[TEXTO FORNECIDO]:
※

Imagem rádio de um sistema binário muito jovem, com menos de 1 milhão de anos, formado no interior de um núcleo denso (contorno oval) na nuvem molecular de Perseu. Todas as estrelas nascem, provavelmente, como binários em núcleos densos.
Crédito: SCUBA-2, Sarah Sadavoy, CfA
Será que o nosso Sol teve um gémeo quando nasceu há 4,5 mil milhões de anos?
Quase de certeza que sim - embora não tenha sido um gémeo idêntico. E, segundo uma nova análise por um físico teórico da Universidade da Califórnia, em Berkeley, e por uma radioastrónoma do Observatório Astrofísico do Smithsonian da Universidade de Harvard, tal como a nossa estrela-mãe, também todas as outras estrelas parecidas com o Sol no Universo.
Muitas estrelas têm companheiras, incluindo a nossa vizinha mais próxima, Alpha Centauri, um sistema triplo. Os astrônomos há muito que procuram uma explicação. Será que os sistemas binários e triplos nascem dessa maneira? Será que uma estrela capturou outra? Será que as estrelas duplas por vezes se separam e se tornam estrelas individuais?

※

Continue o texto sobre o nascimento das estrelas em sistemas binários a partir da última frase apresentada.

[LINHAS DE DADOS]:

※

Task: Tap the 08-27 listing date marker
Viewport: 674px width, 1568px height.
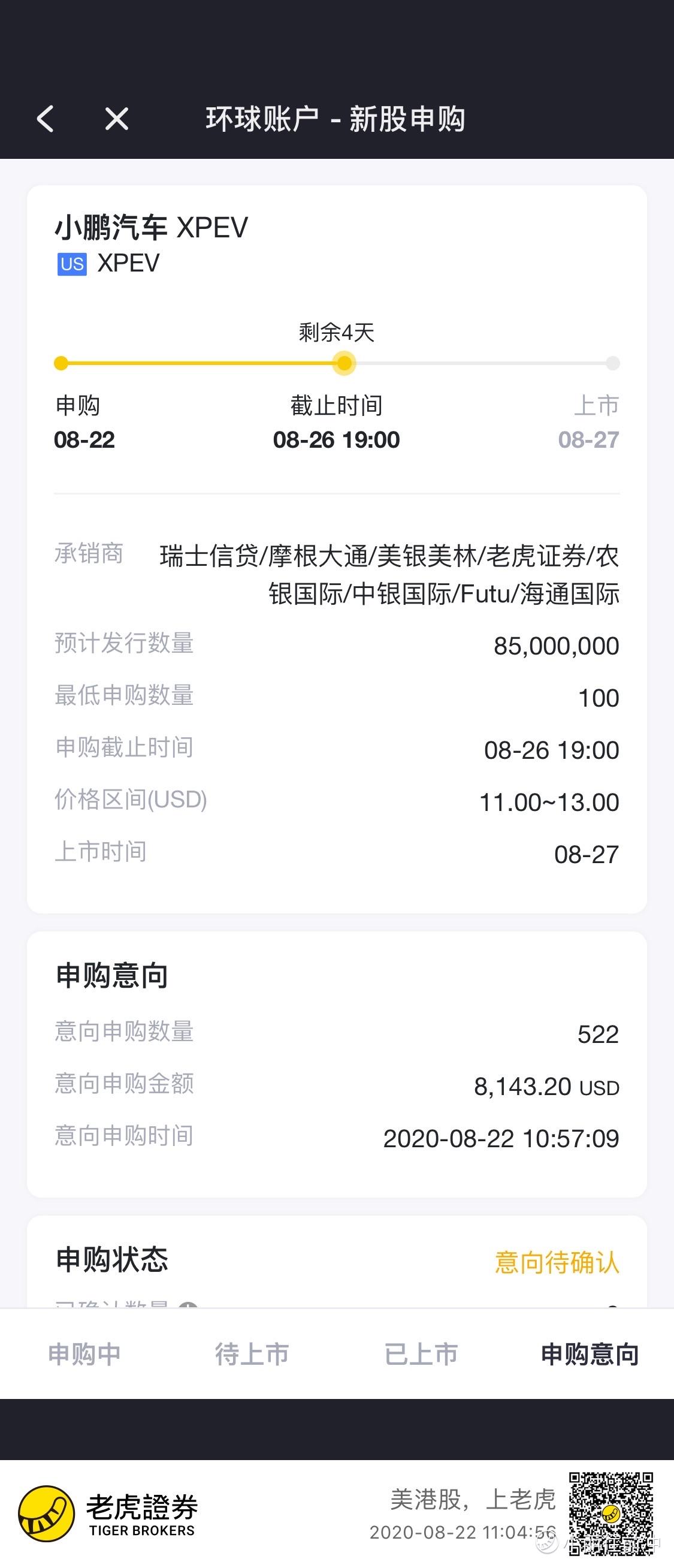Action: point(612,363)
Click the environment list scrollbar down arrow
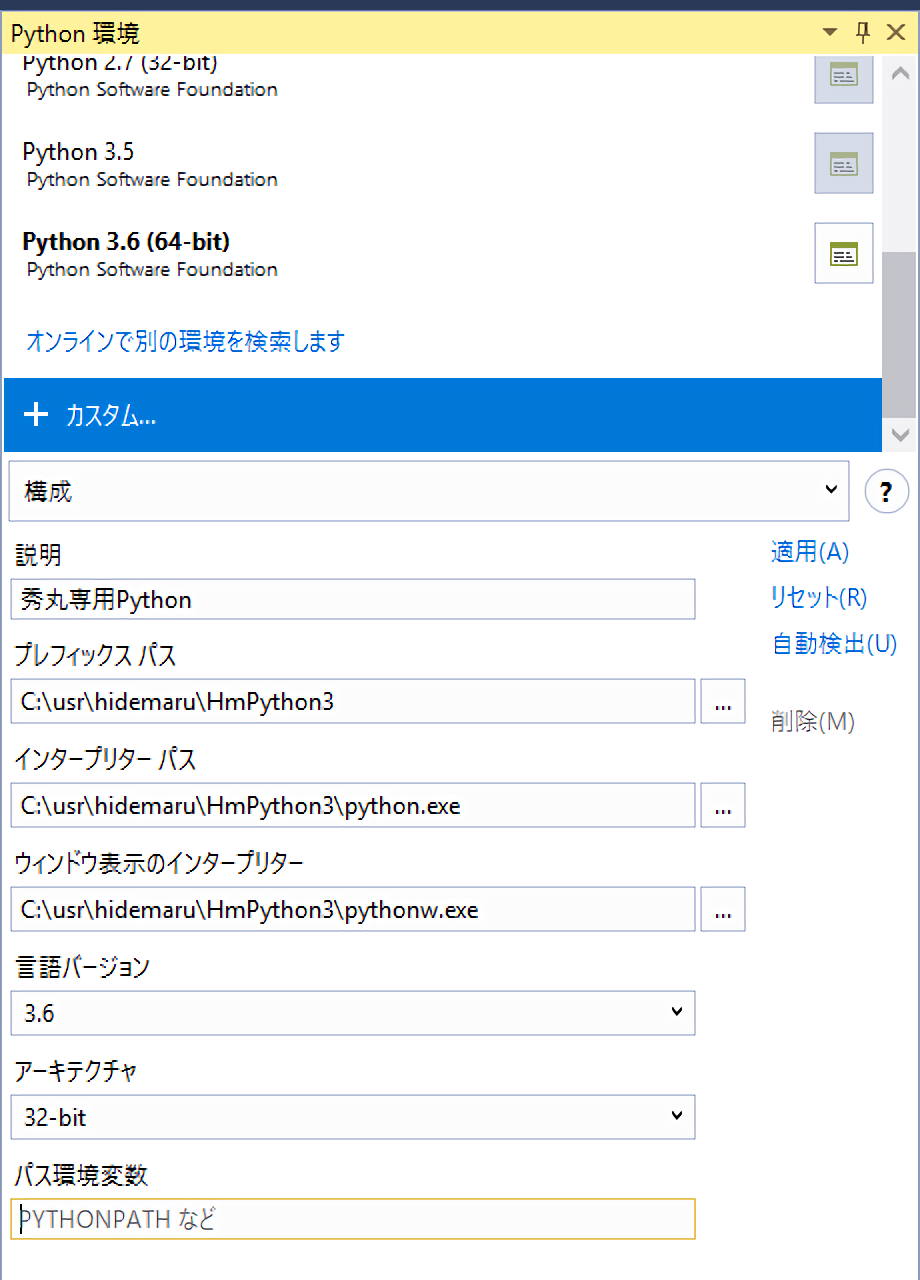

※

[RESULTADO DA TAREFA]:
Esta imagem infravermelha captada pelo Telescópio Espacial Hubble contém um objeto brilhante em forma de ventoinha (em baixo à direita), que se pensa ser um sistema binário que emite pulsos de luz à medida que as duas estrelas interagem. O sistema binário primitivo está localizado na região IC 348 da nuvem molecular de Perseu e foi incluído no estudo pela equipa de Berkeley/Harvard.
Crédito: NASA, ESA e J. Muzerolle, STScI
Os astrónomos até procuraram uma companheira do nosso Sol, uma estrela a que apelidaram Némesis porque era suposto ter pontapeado um asteroide até à órbita da Terra, asteroide este que colidiu com o nosso planeta e exterminou os dinossauros. Nunca a encontrámos.
A nova asserção baseia-se num levantamento, no rádio, de uma nuvem molecular gigante repleta de estrelas recém-formadas na direção da constelação de Perseu e num modelo matemático que pode explicar as observações de Perseu somente se todas as estrelas parecidas com o Sol nascerem com uma companheira.
"Estamos a dizer que sim, provavelmente existiu uma estrela Nêmesis há muito tempo atrás," comenta o coautor Steven Stahler, astrônomo da Universidade da Califórnia, em Berkeley.
"Executamos uma série de modelos estatísticos para ver se podíamos explicar as populações relativas de jovens estrelas individuais e duplas de todas as separações na nuvem molecular de Perseu, e o único modelo que consegue reproduzir os dados é aquele no qual todas as estrelas formaram inicialmente binários largos. Estes sistemas, então, ou diminuíram de separação ou separaram-se num espaço de um milhão de anos."
Neste estudo, "largo" significa que as duas estrelas estão separadas por mais de 500 UA (unidade astronômica, onde 1 UA é a distância média entre o Sol e a Terra, cerca de 150 milhões de quilômetros). Uma companheira larga do nosso Sol estaria 17 vezes mais distante do Sol do que o seu planeta mais distante da atualidade, Neptuno.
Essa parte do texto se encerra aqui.